Ночью мы закрывали двери спален и дрожали, лежа в плотных фланелевых пижамах и ночных рубашках, завернутые в простыни и настолько замерзшие, что это было похоже на погружение в холодное море. Ветер со свистом просачивался сквозь оконные щели. Я погружалась в сон под шум надземных трамвайных линий, в то время как трамвай приезжал на конечную станцию в конце улицы и с грохотом разворачивался.
Мне нравилась эта странная новая страна, но меня удивило, что у себя на континенте мы считали Англию центром модернизации.
– Что это такое?! – завизжала я однажды вечером, показывая пальцем на свою тарелку.
Миссис Хирш сделала шаг назад и посмотрела на меня.
– Что вы имеете в виду?
– Этим кормят ослов! – выпалила я, поднимая огромную жирную морковку с моей тарелки и поднося ее к носу хозяйки.
Я никогда не умела держать свои опрометчивые суждения при себе. В Австрии я ела только тонко нарезанную морковь. Даже в Амстердаме голландцы подавали ее в виде пюре. Но здесь я столкнулась с пугающим чудовищем, которое должна была жевать на ужин. У него даже была зеленая ботва – смотрелось весело.
– Это очень полезно, – сказала миссис Хирш, глядя сквозь сощуренные глаза. – Витамины нужны вам, чтобы восстановиться.
Я часто не понимала, как много миссис Хирш заботилась обо мне. Еда была нормирована в Великобритании до 1954 года, но моя хозяйка часто делала мне приятное и припасала упакованный ланч с картофельным салатом или сосисками. В данном случае она явно купила и оставила эту морковку только для меня, не рассчитывая на других жителей.
Я все еще была одержима едой после недавнего голодания в Аушвице и изо всех сил пыталась привыкнуть к британской кухне. Я заметила, что, когда мои коллеги и соседи хотели полакомиться, они покупали мешок жирных чипсов и маринованный лук, а затем охали, как будто это было верхом удовольствия.
Я, наоборот, радовалась продуктовым посылкам из Амстердама, словно они содержали нечто чудесное, и с жадностью набрасывалась на них.
В одной из тех первых продуктовых посылок был хороший голландский шоколад – очень редкое удовольствие в Лондоне 1950-х годов – и он привлек внимание молодого квартиранта, который жил в другой стороне коридора, в комнате на чердаке. Однажды вечером он постучал в мою дверь и представился.
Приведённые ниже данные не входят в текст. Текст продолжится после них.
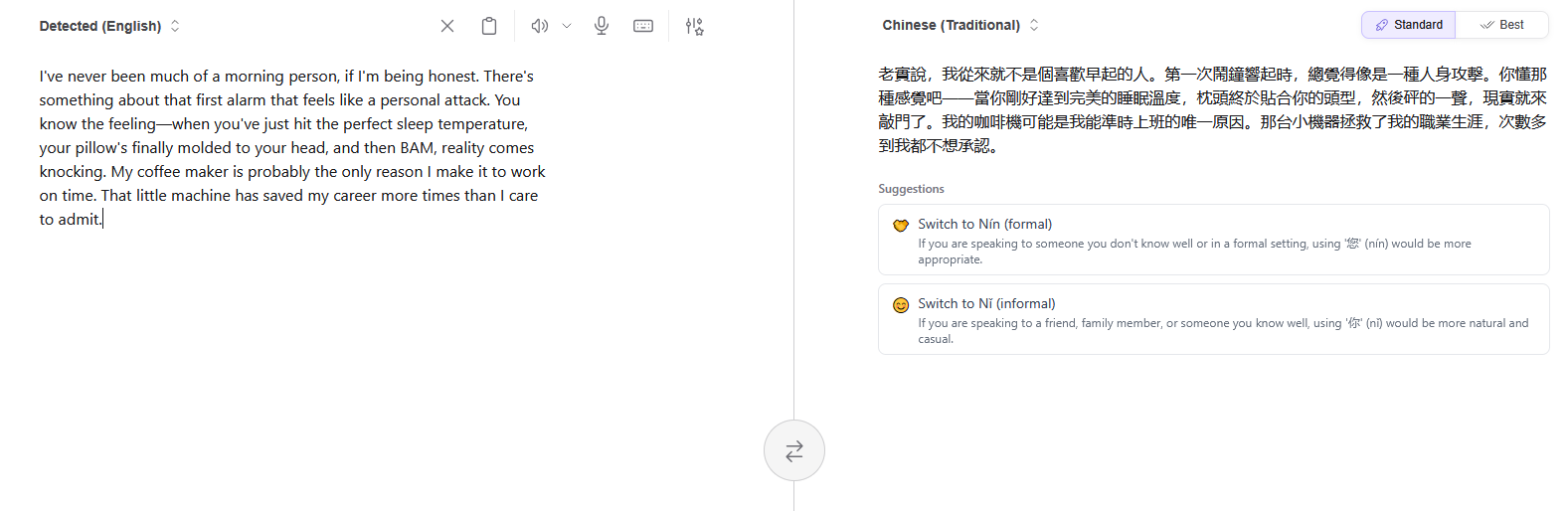Swap source and target languages

click(x=793, y=451)
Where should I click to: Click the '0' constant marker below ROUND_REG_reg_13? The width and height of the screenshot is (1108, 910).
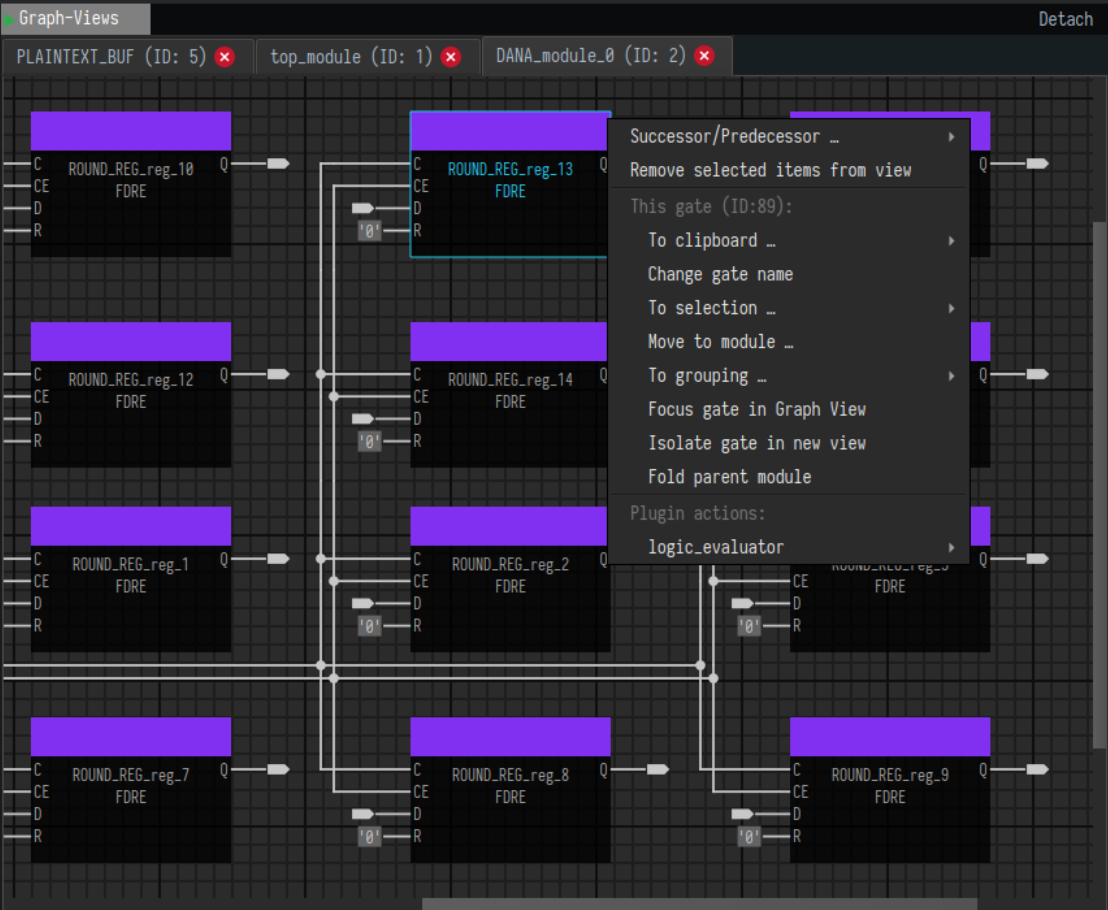[368, 232]
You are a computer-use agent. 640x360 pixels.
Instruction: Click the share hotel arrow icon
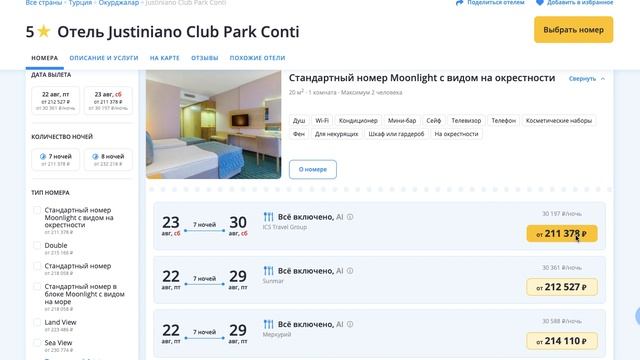click(x=459, y=2)
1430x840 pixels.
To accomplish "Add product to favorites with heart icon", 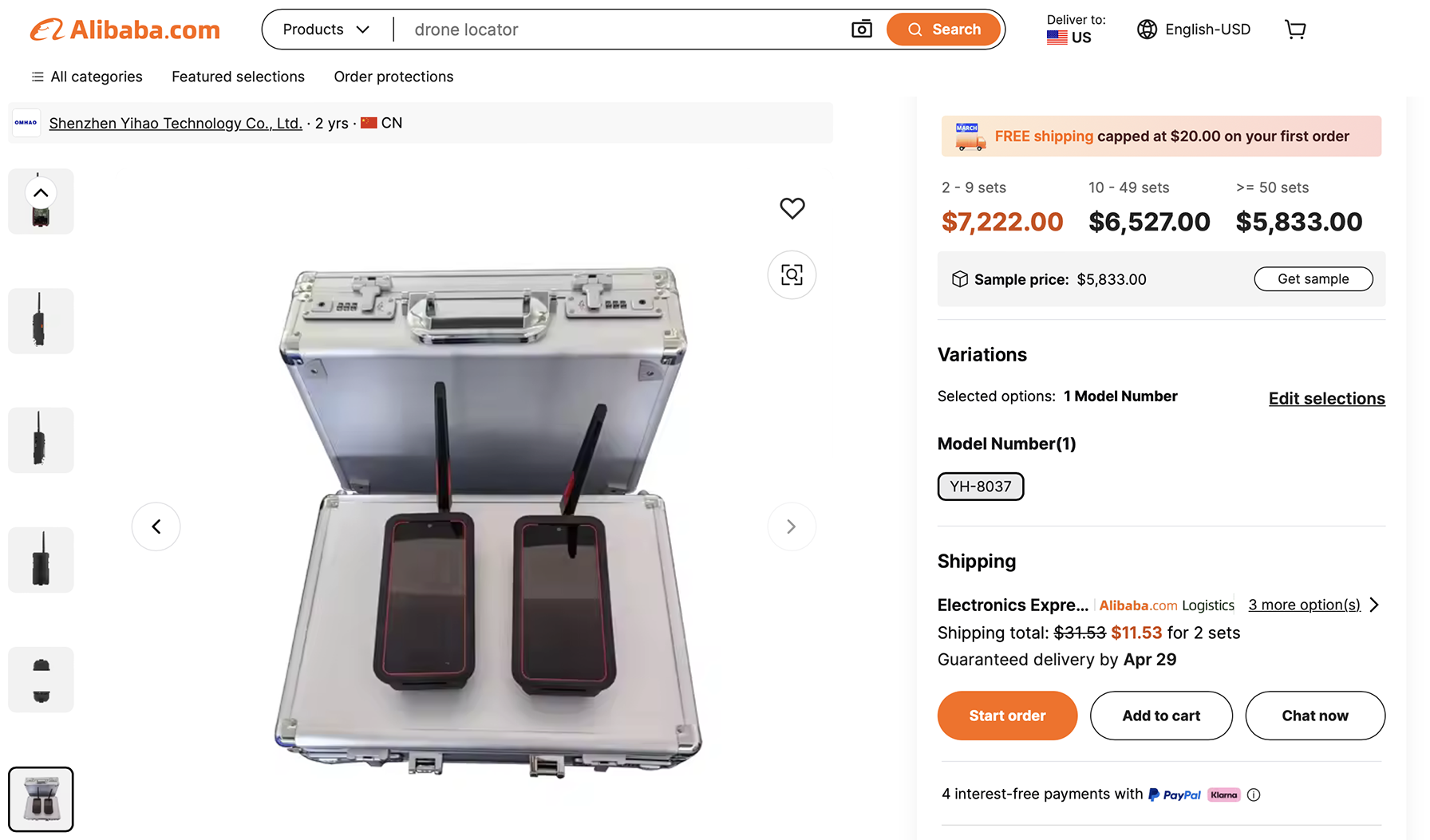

Его звали Цви Шлосс, он был из Германии. В ту ночь мы обсуждали премудрости использования водонагревателя в ванной, и когда он увидел мою посылку с едой, его глаза загорелись при виде шоколадного батончика.
Вскоре я уже чувствовала себя очень спокойно с Цви; он получал степень магистра в Лондонской школе экономики и обладал острым умом и сдержанным чувством юмора. Мы не были высокими, но мне нравилось его подтянутое телосложение, красивое лицо и темные волосы, выстриженные на висках. Внешне он имел некоторое сходство с моим отцом, и поэтому я стремилась к общению с ним.
В Лондоне семейные связи были лишь воспоминаниями, а не повседневной реальностью, с которой я сталкивалась на каждом углу. Проходя в одиночестве по городу, я чувствовала успокоение, а не страх быть молодой незнакомкой – единицей среди тысяч незнакомцев, у каждого из которых была своя история.